▸ **Obiettivo 1**:
Trascrivi fedelmente il brano sul sionismo cristiano, a partire da "Una terza implicazione" e fino a "a quello d’Israele[5].".
▸ **Obiettivo 2**:
Per ciascuna affermazione indica se concorda con il brano sul sionismo cristiano, rispondendo sì o no e citando alla lettera le parole del brano che lo stabiliscono. (a) In Isaia 19:23–25 l'Egitto e l'Assiria sono benedetti a causa d'Israele. (b) La teologia cristiana deve sempre schierarsi con Israele contro le altre nazioni. (c) Secondo Zaccaria 12, Dio farà di Gerusalemme una «coppa di stordimento» per le nazioni circostanti.
▸ **Obiettivo 3**:
Quale passo di Isaia cita il brano sul sionismo cristiano a proposito di Israele come testimone per le nazioni?

▸ **Testo estratto**:
※ ※ ※
Una terza implicazione del nuovo sionismo cristiano per la nostra comprensione di questo conflitto è che c’è una buona ragione per cui questo conflitto riguarda il mondo intero. La Bibbia lascia capire che il destino delle nazioni è legato a quello d’Israele[5].

In Isaia 19:23–25 le nazioni dell’Egitto e dell’Assiria sono benedette a causa d’Israele e Zaccaria 12 profetizza che Dio farà di Gerusalemme una «coppa di stordimento» per le nazioni circostanti. In altre parole, non soltanto Israele è un testimone per le nazioni (Is 43:10); Dio interagisce con le nazioni attraverso Israele. Nel loro relazionarsi con Israele, le nazioni, in qualche modo misterioso, vengono in contatto con il Dio d’Israele. Rispondono a Dio e sono da Dio giudicate in questa segreta relazione. Dobbiamo subito confessare che c’è molto che non sappiamo a questo proposito. Non significa certamente che Israele abbia sempre ragione o non sia mai stato ingiusto nel suo modo di rapportarsi con le altre nazioni. Neppure significa che la teologia cristiana debba sempre prendere le parti d’Israele contro le altre nazioni, specie quando Israele ha chiaramente torto. La Scrittura, però, chiarisce che Dio governa le nazioni; Israele, come popolo e come terra, rientra ancora nella sua provvidenza segreta, non soltanto quando Dio tratta con Ebrei e gentili sul piano individuale ma anche quando giudica le nazioni in quanto tali. Devono fare attenzione a non essere come gli amici di Giobbe, che mossero delle false accuse contro Giobbe e affrontarono l’ira di Dio.
※ ※ ※
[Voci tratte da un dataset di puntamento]
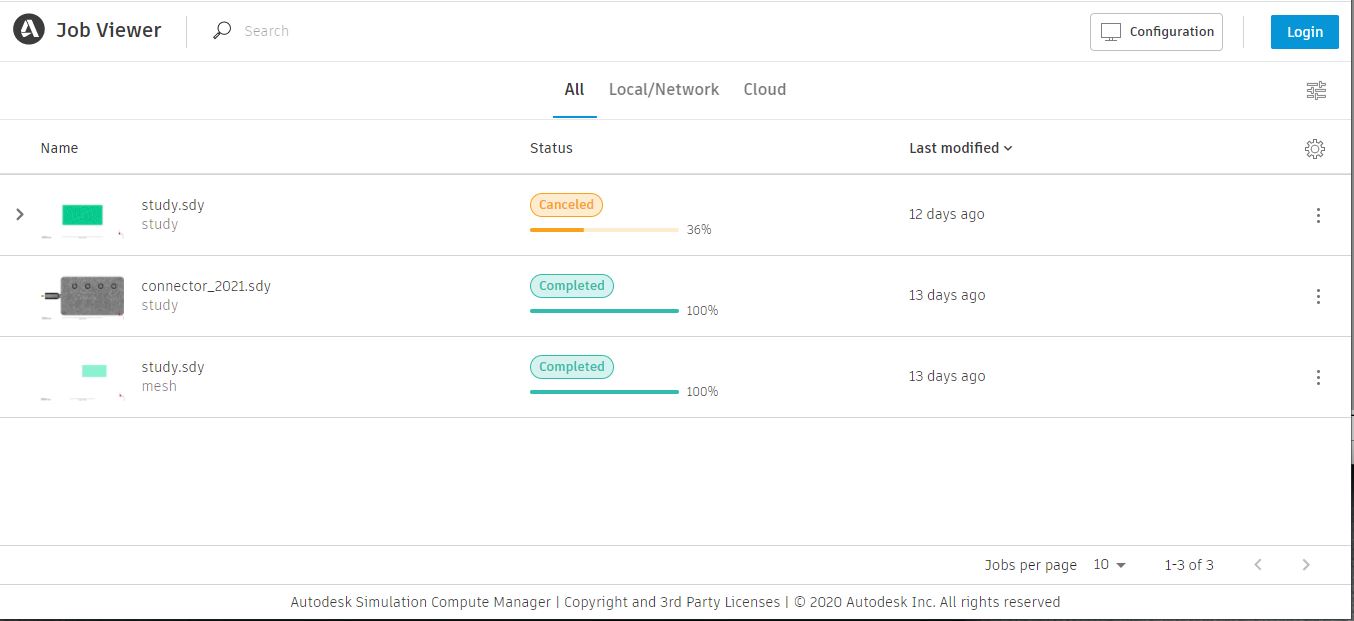Open Copyright and 3rd Party Licenses link

point(671,602)
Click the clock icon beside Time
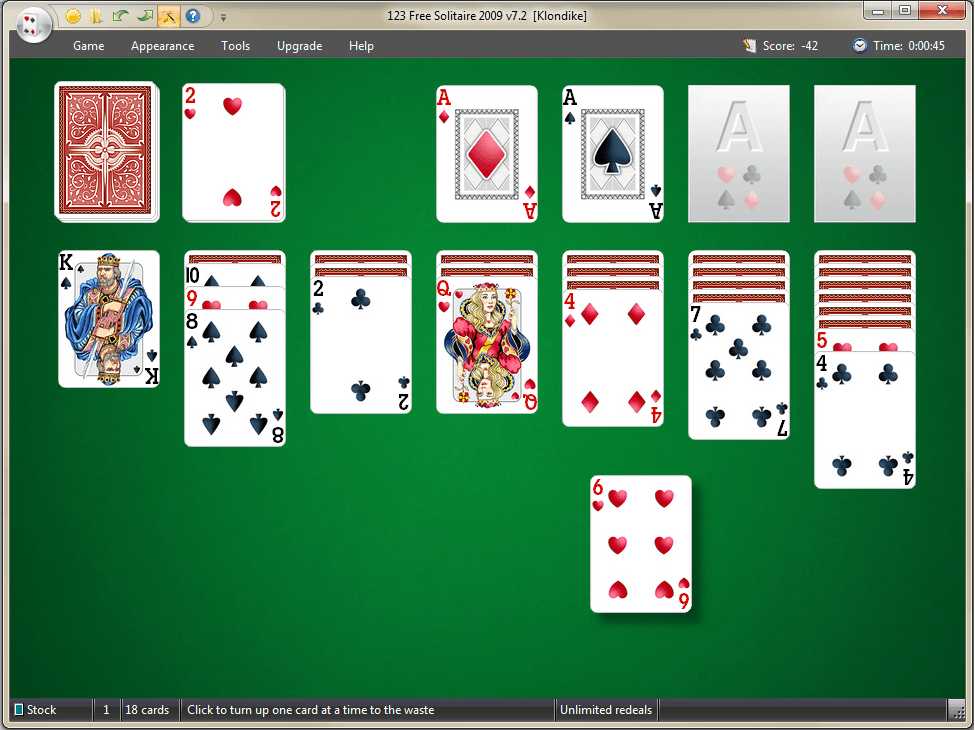 [859, 46]
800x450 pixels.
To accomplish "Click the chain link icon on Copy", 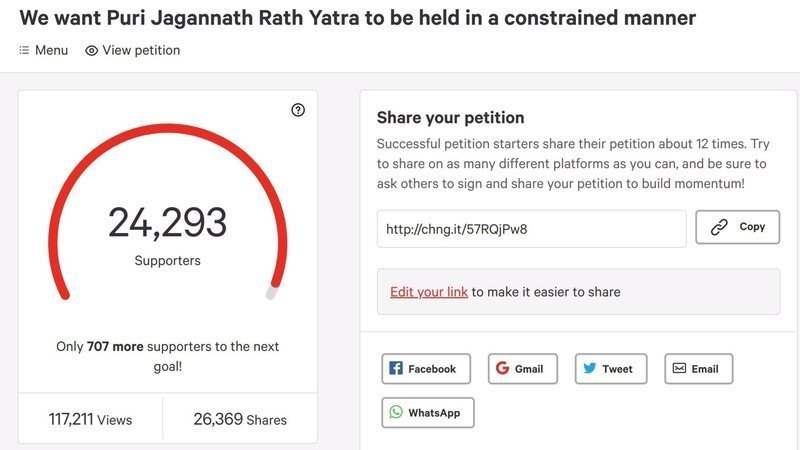I will [x=719, y=227].
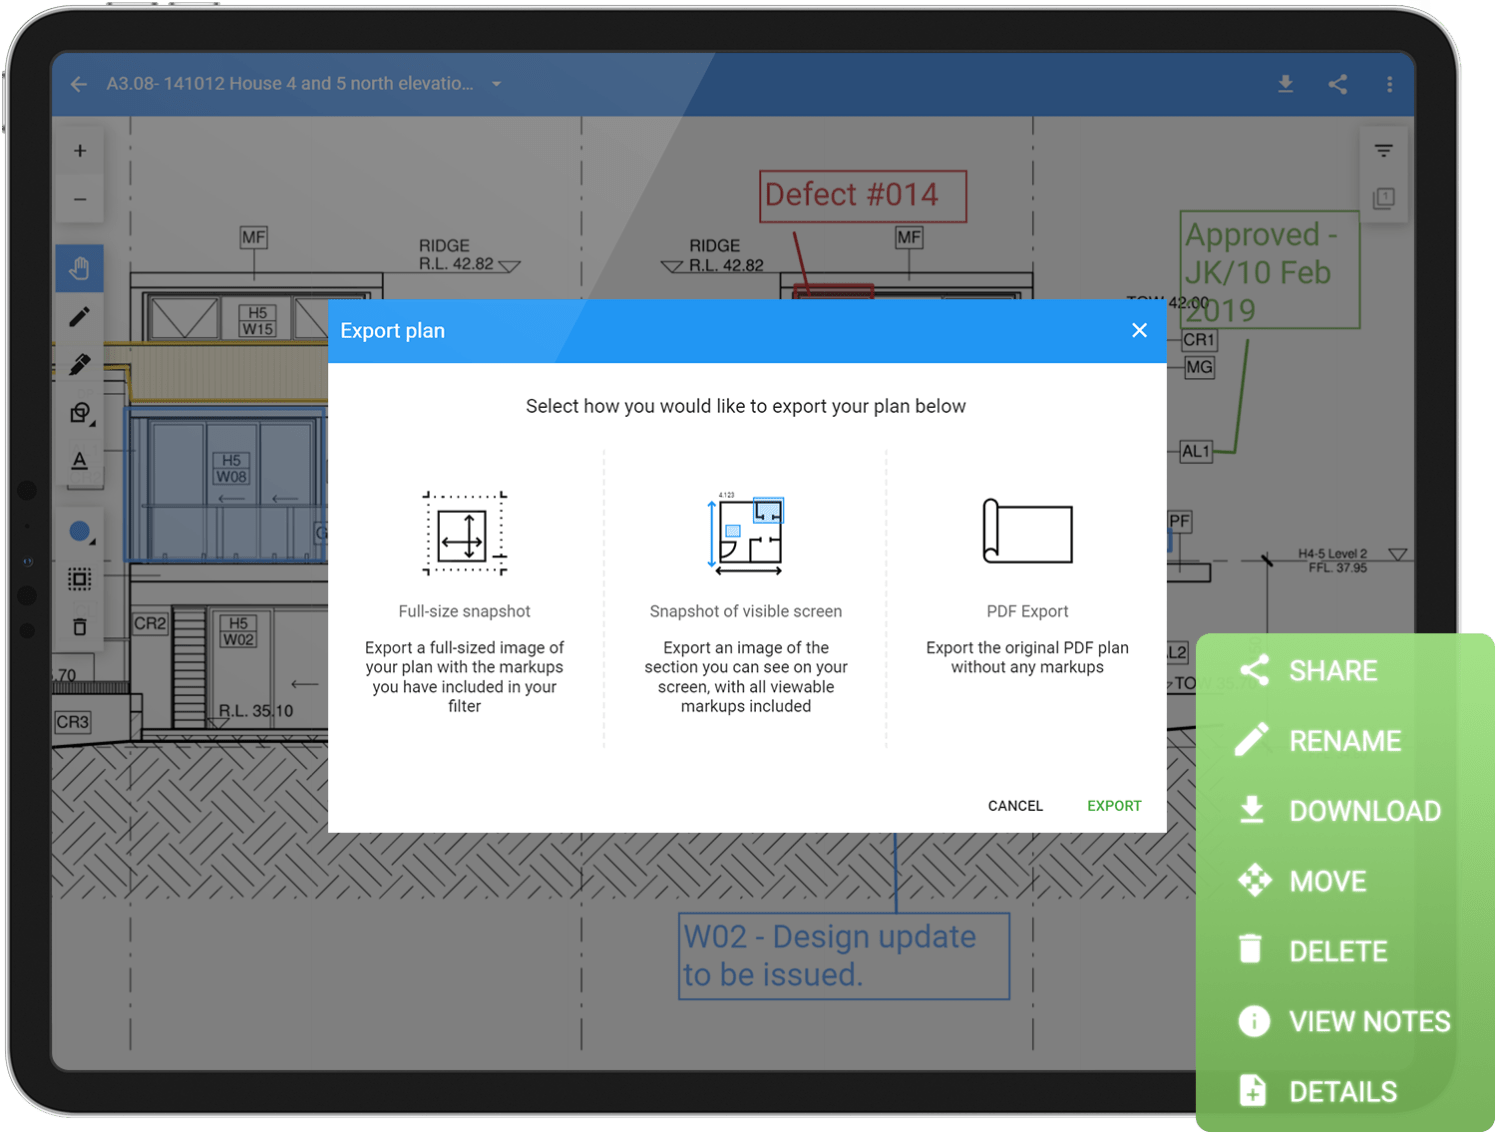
※ ※ ※
▸ **Risposta finale 1**:
Una terza implicazione del nuovo sionismo cristiano per la nostra comprensione di questo conflitto è che c’è una buona ragione per cui questo conflitto riguarda il mondo intero. La Bibbia lascia capire che il destino delle nazioni è legato a quello d’Israele[5].

▸ **Risposta finale 2**:
(a) Sì: «In Isaia 19:23–25 le nazioni dell’Egitto e dell’Assiria sono benedette a causa d’Israele».
(b) No: «Neppure significa che la teologia cristiana debba sempre prendere le parti d’Israele contro le altre nazioni».
(c) Sì: «Zaccaria 12 profetizza che Dio farà di Gerusalemme una «coppa di stordimento» per le nazioni circostanti».

▸ **Risposta finale 3**:
Isaia 43:10.